- Ralph Baze, Kentucky State Penitentiary
- Born: July 1, 1955 (age 71)
- Motive: To avoid arrest
- Conviction: Murder (2 counts)
- Criminal penalty: Death

Details
- Victims: Steve Bennett and Arthur Briscoe
- Date: January 30, 1992
- Country: United States
- Imprisoned at: Kentucky State Penitentiary

= Ralph Baze =

American murderer on death row

Ralph Stephens Baze Jr. (born July 1, 1955) is an American convicted murderer who sued the Kentucky State Department of Corrections along with fellow inmate Thomas Clyde Bowling Jr. to challenge their impending execution. He and Bowling sued on the grounds that execution by lethal injection using the "cocktail" prescribed by Kentucky law constitutes cruel and unusual punishment in violation of the 8th Amendment. Baze's court case was Baze v. Rees.
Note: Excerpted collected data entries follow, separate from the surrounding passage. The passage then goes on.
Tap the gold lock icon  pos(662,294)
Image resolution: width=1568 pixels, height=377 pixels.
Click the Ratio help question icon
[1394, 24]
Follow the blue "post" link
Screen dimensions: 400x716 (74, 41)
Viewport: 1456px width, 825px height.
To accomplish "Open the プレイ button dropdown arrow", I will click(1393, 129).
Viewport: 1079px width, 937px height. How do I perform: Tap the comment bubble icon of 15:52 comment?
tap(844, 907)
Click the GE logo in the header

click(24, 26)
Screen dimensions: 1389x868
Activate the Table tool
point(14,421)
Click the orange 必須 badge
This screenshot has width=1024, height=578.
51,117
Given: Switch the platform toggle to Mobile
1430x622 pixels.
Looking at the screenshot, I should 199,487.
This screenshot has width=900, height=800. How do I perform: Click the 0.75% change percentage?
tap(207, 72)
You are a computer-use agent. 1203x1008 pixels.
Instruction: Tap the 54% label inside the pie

Baze had been scheduled for execution on September 25, 2007, but, on September 12, was issued a stay of execution by the Kentucky Supreme Court. The United States Supreme Court agreed to hear his appeal. On April 16, 2008, the Court affirmed the Kentucky Supreme Court's decision that the injection protocol does not violate the Eighth Amendment.

Baze does not dispute that he shot and killed Powell County, Kentucky Sheriff Steve Bennett and Deputy Arthur Briscoe in 1992 as they attempted to serve an arrest warrant on him, but claims that the shootings were self-defense.

Baze is incarcerated on death row in Kentucky State Penitentiary in Eddyville, Kentucky. In June 2025, Kentucky Attorney General Russell Coleman asked Governor Andy Beshear to sign a death warrant to bring forward Baze's execution, but Beshear declined, citing a 2010 court ruling that suspended executions by lethal injection in Kentucky. In November, Coleman sought a court order to overrule Beshear's objections.